- _WHAT YOU SHOULD DO_
Every entry must come back exactly as it was written.

==== LISTED ENTRIES

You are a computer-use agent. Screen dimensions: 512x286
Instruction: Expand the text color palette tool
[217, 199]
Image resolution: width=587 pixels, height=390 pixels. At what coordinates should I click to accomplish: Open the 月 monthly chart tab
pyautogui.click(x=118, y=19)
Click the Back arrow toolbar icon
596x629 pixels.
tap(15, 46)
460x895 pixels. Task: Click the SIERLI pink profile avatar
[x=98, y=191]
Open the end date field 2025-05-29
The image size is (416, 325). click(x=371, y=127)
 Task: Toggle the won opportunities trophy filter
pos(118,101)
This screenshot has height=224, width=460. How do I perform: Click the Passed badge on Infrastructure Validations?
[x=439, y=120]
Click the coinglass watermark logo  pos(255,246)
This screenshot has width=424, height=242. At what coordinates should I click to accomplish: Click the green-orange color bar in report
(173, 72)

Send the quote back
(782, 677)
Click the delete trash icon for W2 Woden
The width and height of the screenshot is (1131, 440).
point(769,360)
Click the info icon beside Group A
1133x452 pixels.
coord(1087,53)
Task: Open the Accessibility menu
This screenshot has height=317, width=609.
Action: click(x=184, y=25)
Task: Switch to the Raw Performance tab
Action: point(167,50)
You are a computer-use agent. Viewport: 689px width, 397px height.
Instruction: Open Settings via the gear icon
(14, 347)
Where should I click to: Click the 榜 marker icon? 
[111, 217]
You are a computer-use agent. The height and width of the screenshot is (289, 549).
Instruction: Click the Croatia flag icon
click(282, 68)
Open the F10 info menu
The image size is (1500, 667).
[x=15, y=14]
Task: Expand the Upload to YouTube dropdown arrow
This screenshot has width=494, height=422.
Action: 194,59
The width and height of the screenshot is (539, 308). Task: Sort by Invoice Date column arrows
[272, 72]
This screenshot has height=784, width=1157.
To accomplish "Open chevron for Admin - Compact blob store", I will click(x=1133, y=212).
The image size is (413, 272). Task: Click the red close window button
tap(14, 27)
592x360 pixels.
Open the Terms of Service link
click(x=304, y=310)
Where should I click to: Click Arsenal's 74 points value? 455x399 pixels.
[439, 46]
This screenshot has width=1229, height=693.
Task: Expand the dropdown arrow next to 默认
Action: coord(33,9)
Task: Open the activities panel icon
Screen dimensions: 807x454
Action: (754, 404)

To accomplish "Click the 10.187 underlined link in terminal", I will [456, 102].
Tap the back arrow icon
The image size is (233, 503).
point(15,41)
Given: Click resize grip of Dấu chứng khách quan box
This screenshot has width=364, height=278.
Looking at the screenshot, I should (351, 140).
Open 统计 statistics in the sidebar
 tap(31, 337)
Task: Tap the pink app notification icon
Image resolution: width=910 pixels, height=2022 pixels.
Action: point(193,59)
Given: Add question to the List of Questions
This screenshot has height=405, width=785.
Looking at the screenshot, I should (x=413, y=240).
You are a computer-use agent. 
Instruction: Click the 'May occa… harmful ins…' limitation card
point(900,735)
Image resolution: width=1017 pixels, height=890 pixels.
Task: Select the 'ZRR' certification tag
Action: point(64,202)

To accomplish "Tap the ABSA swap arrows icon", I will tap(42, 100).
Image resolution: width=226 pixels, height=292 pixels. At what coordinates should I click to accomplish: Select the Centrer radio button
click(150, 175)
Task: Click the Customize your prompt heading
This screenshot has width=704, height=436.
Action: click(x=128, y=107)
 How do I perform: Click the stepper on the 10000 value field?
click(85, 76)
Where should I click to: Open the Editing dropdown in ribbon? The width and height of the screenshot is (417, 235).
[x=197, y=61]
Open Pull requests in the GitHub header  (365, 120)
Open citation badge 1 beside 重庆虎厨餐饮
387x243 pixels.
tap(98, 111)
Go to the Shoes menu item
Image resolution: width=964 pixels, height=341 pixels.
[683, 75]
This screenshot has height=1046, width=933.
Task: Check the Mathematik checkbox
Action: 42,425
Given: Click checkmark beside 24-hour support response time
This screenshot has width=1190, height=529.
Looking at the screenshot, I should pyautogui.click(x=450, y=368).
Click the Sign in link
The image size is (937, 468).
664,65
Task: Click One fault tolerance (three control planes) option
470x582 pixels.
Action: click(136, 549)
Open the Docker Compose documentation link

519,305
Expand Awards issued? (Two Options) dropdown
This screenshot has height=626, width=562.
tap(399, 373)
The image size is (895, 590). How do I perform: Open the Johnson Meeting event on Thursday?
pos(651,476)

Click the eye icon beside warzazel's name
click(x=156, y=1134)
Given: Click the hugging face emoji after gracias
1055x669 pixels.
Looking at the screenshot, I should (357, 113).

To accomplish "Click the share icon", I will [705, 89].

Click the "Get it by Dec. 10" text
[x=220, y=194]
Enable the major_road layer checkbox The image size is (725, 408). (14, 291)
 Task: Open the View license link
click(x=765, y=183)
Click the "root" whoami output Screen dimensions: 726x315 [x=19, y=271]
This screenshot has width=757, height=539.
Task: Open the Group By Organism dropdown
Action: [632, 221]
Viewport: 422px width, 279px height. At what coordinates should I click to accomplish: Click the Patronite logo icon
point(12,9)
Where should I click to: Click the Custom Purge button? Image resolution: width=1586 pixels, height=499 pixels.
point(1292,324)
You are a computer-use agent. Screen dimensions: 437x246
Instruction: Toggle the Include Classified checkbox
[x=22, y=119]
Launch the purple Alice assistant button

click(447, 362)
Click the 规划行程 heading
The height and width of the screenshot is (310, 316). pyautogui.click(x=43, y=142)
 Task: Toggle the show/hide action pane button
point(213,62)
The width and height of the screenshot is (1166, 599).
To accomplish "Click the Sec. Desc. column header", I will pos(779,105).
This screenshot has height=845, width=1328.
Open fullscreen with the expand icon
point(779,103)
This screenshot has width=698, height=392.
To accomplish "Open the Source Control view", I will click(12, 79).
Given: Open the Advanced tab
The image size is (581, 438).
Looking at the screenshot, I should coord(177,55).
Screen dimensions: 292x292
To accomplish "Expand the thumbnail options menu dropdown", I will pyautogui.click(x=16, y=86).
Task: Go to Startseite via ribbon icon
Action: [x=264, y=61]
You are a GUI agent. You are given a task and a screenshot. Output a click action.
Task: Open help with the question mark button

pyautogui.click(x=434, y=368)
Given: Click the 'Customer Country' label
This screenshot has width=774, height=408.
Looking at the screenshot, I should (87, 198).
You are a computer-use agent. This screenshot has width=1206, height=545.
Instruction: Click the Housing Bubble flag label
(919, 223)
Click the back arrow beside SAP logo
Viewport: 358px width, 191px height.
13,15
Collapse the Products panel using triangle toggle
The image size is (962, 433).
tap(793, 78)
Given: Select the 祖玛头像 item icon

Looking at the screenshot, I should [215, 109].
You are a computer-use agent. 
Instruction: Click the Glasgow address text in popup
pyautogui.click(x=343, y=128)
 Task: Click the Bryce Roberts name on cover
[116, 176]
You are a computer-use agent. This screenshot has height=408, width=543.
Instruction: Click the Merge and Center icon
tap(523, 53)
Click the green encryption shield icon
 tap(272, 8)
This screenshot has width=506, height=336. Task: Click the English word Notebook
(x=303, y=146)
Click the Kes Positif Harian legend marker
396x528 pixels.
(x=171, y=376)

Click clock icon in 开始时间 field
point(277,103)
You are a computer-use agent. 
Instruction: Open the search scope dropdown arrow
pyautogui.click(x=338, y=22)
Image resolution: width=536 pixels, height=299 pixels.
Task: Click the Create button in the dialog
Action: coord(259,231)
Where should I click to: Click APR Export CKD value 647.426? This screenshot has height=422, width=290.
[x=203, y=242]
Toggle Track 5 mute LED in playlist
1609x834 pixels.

========

- _EXERCISE SOLUTION_
You are a computer-use agent. Screen dimensions: 512x286
Instruction: Expand the text color palette tool
[217, 199]
Image resolution: width=587 pixels, height=390 pixels. At what coordinates should I click to accomplish: Open the 月 monthly chart tab
pyautogui.click(x=118, y=19)
Click the Back arrow toolbar icon
596x629 pixels.
tap(15, 46)
460x895 pixels. Task: Click the SIERLI pink profile avatar
[x=98, y=191]
Open the end date field 2025-05-29
The image size is (416, 325). click(x=371, y=127)
 Task: Toggle the won opportunities trophy filter
pos(118,101)
This screenshot has height=224, width=460. How do I perform: Click the Passed badge on Infrastructure Validations?
[x=439, y=120]
Click the coinglass watermark logo  pos(255,246)
This screenshot has width=424, height=242. At what coordinates should I click to accomplish: Click the green-orange color bar in report
(173, 72)

Send the quote back
(782, 677)
Click the delete trash icon for W2 Woden
The width and height of the screenshot is (1131, 440).
point(769,360)
Click the info icon beside Group A
1133x452 pixels.
coord(1087,53)
Task: Open the Accessibility menu
This screenshot has height=317, width=609.
Action: click(x=184, y=25)
Task: Switch to the Raw Performance tab
Action: point(167,50)
You are a computer-use agent. Viewport: 689px width, 397px height.
Instruction: Open Settings via the gear icon
(14, 347)
Where should I click to: Click the 榜 marker icon? 
[111, 217]
You are a computer-use agent. The height and width of the screenshot is (289, 549).
Instruction: Click the Croatia flag icon
click(282, 68)
Open the F10 info menu
The image size is (1500, 667).
[x=15, y=14]
Task: Expand the Upload to YouTube dropdown arrow
This screenshot has width=494, height=422.
Action: 194,59
The width and height of the screenshot is (539, 308). Task: Sort by Invoice Date column arrows
[272, 72]
This screenshot has height=784, width=1157.
To accomplish "Open chevron for Admin - Compact blob store", I will click(x=1133, y=212).
The image size is (413, 272). Task: Click the red close window button
tap(14, 27)
592x360 pixels.
Open the Terms of Service link
click(x=304, y=310)
Where should I click to: Click Arsenal's 74 points value? 455x399 pixels.
[439, 46]
This screenshot has width=1229, height=693.
Task: Expand the dropdown arrow next to 默认
Action: coord(33,9)
Task: Open the activities panel icon
Screen dimensions: 807x454
Action: (754, 404)

To accomplish "Click the 10.187 underlined link in terminal", I will [456, 102].
Tap the back arrow icon
The image size is (233, 503).
point(15,41)
Given: Click resize grip of Dấu chứng khách quan box
This screenshot has width=364, height=278.
Looking at the screenshot, I should (351, 140).
Open 统计 statistics in the sidebar
 tap(31, 337)
Task: Tap the pink app notification icon
Image resolution: width=910 pixels, height=2022 pixels.
Action: point(193,59)
Given: Add question to the List of Questions
This screenshot has height=405, width=785.
Looking at the screenshot, I should (x=413, y=240).
You are a computer-use agent. 
Instruction: Click the 'May occa… harmful ins…' limitation card
point(900,735)
Image resolution: width=1017 pixels, height=890 pixels.
Task: Select the 'ZRR' certification tag
Action: point(64,202)

To accomplish "Tap the ABSA swap arrows icon", I will tap(42, 100).
Image resolution: width=226 pixels, height=292 pixels. At what coordinates should I click to accomplish: Select the Centrer radio button
click(150, 175)
Task: Click the Customize your prompt heading
This screenshot has width=704, height=436.
Action: click(x=128, y=107)
 How do I perform: Click the stepper on the 10000 value field?
click(85, 76)
Where should I click to: Open the Editing dropdown in ribbon? The width and height of the screenshot is (417, 235).
[x=197, y=61]
Open Pull requests in the GitHub header  (365, 120)
Open citation badge 1 beside 重庆虎厨餐饮
387x243 pixels.
tap(98, 111)
Go to the Shoes menu item
Image resolution: width=964 pixels, height=341 pixels.
[683, 75]
This screenshot has height=1046, width=933.
Task: Check the Mathematik checkbox
Action: 42,425
Given: Click checkmark beside 24-hour support response time
This screenshot has width=1190, height=529.
Looking at the screenshot, I should pyautogui.click(x=450, y=368).
Click the Sign in link
The image size is (937, 468).
664,65
Task: Click One fault tolerance (three control planes) option
470x582 pixels.
Action: click(136, 549)
Open the Docker Compose documentation link

519,305
Expand Awards issued? (Two Options) dropdown
This screenshot has height=626, width=562.
tap(399, 373)
The image size is (895, 590). How do I perform: Open the Johnson Meeting event on Thursday?
pos(651,476)

Click the eye icon beside warzazel's name
click(x=156, y=1134)
Given: Click the hugging face emoji after gracias
1055x669 pixels.
Looking at the screenshot, I should (357, 113).

To accomplish "Click the share icon", I will [705, 89].

Click the "Get it by Dec. 10" text
[x=220, y=194]
Enable the major_road layer checkbox The image size is (725, 408). (14, 291)
 Task: Open the View license link
click(x=765, y=183)
Click the "root" whoami output Screen dimensions: 726x315 [x=19, y=271]
This screenshot has width=757, height=539.
Task: Open the Group By Organism dropdown
Action: [632, 221]
Viewport: 422px width, 279px height. At what coordinates should I click to accomplish: Click the Patronite logo icon
point(12,9)
Where should I click to: Click the Custom Purge button? Image resolution: width=1586 pixels, height=499 pixels.
point(1292,324)
You are a computer-use agent. Screen dimensions: 437x246
Instruction: Toggle the Include Classified checkbox
[x=22, y=119]
Launch the purple Alice assistant button

click(447, 362)
Click the 规划行程 heading
The height and width of the screenshot is (310, 316). pyautogui.click(x=43, y=142)
 Task: Toggle the show/hide action pane button
point(213,62)
The width and height of the screenshot is (1166, 599).
To accomplish "Click the Sec. Desc. column header", I will pos(779,105).
This screenshot has height=845, width=1328.
Open fullscreen with the expand icon
point(779,103)
This screenshot has width=698, height=392.
To accomplish "Open the Source Control view", I will click(12, 79).
Given: Open the Advanced tab
The image size is (581, 438).
Looking at the screenshot, I should coord(177,55).
Screen dimensions: 292x292
To accomplish "Expand the thumbnail options menu dropdown", I will pyautogui.click(x=16, y=86).
Task: Go to Startseite via ribbon icon
Action: [x=264, y=61]
You are a GUI agent. You are given a task and a screenshot. Output a click action.
Task: Open help with the question mark button

pyautogui.click(x=434, y=368)
Given: Click the 'Customer Country' label
This screenshot has width=774, height=408.
Looking at the screenshot, I should (87, 198).
You are a computer-use agent. This screenshot has width=1206, height=545.
Instruction: Click the Housing Bubble flag label
(919, 223)
Click the back arrow beside SAP logo
Viewport: 358px width, 191px height.
13,15
Collapse the Products panel using triangle toggle
The image size is (962, 433).
tap(793, 78)
Given: Select the 祖玛头像 item icon

Looking at the screenshot, I should [215, 109].
You are a computer-use agent. 
Instruction: Click the Glasgow address text in popup
pyautogui.click(x=343, y=128)
 Task: Click the Bryce Roberts name on cover
[116, 176]
You are a computer-use agent. This screenshot has height=408, width=543.
Instruction: Click the Merge and Center icon
tap(523, 53)
Click the green encryption shield icon
 tap(272, 8)
This screenshot has width=506, height=336. Task: Click the English word Notebook
(x=303, y=146)
Click the Kes Positif Harian legend marker
396x528 pixels.
(x=171, y=376)

Click clock icon in 开始时间 field
point(277,103)
You are a computer-use agent. 
Instruction: Open the search scope dropdown arrow
pyautogui.click(x=338, y=22)
Image resolution: width=536 pixels, height=299 pixels.
Task: Click the Create button in the dialog
Action: coord(259,231)
Where should I click to: Click APR Export CKD value 647.426? This screenshot has height=422, width=290.
[x=203, y=242]
Toggle Track 5 mute LED in playlist
1609x834 pixels.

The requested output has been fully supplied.